[Collected data]
§

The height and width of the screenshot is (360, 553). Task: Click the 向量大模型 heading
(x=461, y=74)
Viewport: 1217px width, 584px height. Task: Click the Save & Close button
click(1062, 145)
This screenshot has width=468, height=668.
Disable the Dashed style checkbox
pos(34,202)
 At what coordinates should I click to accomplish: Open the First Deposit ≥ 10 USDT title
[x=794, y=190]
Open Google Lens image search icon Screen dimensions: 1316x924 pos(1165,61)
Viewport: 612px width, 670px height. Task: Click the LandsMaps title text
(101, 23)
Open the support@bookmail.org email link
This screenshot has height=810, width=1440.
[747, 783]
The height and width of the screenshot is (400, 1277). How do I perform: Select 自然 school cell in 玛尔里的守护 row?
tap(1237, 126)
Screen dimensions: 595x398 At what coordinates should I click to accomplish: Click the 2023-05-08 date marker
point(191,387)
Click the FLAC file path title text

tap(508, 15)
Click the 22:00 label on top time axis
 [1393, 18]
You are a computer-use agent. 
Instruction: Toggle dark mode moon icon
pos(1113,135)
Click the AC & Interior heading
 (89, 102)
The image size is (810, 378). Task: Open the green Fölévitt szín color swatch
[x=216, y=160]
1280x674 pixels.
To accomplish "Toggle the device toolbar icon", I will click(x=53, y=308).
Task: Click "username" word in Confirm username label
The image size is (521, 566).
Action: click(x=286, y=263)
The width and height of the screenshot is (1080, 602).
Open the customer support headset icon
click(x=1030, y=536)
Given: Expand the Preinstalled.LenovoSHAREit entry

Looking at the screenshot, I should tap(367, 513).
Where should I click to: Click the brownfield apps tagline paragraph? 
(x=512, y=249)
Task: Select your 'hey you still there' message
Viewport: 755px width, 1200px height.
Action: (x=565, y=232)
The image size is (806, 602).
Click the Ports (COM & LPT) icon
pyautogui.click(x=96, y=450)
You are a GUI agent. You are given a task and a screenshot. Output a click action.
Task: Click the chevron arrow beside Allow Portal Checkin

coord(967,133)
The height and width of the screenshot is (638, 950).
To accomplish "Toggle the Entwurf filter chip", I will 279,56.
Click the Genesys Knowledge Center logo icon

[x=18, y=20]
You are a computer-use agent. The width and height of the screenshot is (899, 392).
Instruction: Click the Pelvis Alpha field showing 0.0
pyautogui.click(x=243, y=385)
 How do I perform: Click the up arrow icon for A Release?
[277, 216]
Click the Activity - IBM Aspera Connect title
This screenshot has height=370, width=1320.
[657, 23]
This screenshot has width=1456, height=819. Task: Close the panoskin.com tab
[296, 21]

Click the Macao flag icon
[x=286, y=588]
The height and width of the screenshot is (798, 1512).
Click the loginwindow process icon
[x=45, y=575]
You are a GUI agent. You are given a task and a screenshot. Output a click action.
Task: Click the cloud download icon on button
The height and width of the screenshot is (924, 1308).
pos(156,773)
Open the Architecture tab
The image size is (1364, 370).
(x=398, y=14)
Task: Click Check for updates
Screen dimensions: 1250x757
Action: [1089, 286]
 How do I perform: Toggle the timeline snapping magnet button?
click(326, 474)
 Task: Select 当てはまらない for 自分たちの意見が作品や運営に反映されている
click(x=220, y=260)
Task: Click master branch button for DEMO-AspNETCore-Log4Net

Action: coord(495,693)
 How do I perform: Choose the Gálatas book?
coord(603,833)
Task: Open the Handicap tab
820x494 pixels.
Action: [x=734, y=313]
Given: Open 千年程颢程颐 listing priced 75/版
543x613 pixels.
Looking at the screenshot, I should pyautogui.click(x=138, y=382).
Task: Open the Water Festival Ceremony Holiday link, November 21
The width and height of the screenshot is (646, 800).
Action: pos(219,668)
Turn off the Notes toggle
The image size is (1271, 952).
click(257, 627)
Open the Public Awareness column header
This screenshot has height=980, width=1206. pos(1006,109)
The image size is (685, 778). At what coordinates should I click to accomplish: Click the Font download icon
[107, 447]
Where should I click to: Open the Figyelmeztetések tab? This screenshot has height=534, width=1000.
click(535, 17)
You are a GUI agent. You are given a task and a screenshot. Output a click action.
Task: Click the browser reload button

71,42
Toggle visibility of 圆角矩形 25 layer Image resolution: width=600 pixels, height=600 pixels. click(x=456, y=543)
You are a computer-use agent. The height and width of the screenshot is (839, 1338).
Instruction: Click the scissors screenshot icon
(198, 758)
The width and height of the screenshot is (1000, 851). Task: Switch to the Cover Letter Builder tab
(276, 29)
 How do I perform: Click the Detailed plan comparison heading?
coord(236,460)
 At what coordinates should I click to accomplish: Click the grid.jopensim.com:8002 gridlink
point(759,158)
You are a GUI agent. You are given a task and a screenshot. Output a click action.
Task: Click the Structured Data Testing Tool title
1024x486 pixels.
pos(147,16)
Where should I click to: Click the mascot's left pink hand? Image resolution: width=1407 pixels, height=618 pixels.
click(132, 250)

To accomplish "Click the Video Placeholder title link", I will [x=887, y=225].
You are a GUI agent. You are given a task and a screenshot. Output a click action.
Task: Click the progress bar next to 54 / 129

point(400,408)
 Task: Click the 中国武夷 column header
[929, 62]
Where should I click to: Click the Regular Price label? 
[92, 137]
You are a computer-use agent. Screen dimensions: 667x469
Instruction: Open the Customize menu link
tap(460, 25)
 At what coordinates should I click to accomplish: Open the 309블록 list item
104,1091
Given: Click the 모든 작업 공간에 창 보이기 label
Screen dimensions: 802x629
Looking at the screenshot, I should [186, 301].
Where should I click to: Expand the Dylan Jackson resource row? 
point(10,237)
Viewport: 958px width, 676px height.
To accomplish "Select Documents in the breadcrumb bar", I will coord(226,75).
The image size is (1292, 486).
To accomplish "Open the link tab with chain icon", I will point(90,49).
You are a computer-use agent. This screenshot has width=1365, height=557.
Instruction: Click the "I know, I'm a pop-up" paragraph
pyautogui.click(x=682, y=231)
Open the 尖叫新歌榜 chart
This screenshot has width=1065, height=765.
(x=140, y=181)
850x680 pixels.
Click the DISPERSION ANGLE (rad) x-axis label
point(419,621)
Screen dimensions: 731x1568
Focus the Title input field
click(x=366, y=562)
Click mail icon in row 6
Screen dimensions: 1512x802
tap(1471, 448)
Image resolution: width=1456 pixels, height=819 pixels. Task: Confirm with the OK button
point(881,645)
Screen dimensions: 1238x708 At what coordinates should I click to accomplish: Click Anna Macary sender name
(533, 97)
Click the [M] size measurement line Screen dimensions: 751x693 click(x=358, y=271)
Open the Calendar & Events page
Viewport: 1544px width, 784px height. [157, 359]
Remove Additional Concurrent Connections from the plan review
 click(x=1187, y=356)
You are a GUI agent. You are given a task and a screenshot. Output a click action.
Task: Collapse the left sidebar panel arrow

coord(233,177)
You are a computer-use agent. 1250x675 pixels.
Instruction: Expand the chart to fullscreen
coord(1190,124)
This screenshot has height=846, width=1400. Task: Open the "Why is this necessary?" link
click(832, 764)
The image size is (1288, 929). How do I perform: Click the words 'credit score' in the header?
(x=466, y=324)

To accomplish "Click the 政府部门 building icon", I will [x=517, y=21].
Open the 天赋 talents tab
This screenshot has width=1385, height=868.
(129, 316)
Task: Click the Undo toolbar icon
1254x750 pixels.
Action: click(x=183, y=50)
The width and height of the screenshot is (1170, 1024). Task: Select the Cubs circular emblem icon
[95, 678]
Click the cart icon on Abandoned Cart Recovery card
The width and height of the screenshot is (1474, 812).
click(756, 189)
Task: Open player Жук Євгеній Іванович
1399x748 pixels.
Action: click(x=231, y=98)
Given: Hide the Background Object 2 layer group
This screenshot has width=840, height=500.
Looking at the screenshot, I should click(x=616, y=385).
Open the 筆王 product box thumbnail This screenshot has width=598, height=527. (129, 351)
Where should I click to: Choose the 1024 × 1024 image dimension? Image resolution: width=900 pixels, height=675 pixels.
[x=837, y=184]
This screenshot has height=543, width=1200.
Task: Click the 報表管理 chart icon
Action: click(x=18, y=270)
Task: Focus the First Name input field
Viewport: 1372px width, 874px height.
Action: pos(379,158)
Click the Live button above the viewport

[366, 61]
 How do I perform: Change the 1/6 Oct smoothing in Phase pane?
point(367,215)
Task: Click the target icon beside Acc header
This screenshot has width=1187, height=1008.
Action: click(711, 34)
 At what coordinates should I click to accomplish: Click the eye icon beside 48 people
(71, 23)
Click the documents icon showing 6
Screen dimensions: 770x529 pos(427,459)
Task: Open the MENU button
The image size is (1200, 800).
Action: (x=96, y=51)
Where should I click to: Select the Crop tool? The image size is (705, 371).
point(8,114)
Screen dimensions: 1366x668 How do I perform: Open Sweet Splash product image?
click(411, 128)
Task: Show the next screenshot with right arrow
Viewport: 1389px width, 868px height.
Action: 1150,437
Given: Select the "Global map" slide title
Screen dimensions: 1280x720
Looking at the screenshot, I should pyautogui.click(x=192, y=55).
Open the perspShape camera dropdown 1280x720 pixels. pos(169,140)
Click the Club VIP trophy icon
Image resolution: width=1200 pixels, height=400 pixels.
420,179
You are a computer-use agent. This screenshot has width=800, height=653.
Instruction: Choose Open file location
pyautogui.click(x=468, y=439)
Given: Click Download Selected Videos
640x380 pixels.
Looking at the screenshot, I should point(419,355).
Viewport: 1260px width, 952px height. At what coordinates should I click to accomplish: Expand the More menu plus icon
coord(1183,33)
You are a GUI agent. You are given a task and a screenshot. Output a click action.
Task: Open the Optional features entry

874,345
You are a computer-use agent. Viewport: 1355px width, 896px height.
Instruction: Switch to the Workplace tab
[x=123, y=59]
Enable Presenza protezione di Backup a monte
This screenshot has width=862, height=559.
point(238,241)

§

▸ **Work to be completed**: When the line with "820x494 pixels." is reached in the data above, begin copying, and stop after the line with "Task: Open the Water"; copy each line exactly, both ends included.

▸ **Result of this task**:
820x494 pixels.
Action: [x=734, y=313]
Given: Open 千年程颢程颐 listing priced 75/版
543x613 pixels.
Looking at the screenshot, I should pyautogui.click(x=138, y=382).
Task: Open the Water Festival Ceremony Holiday link, November 21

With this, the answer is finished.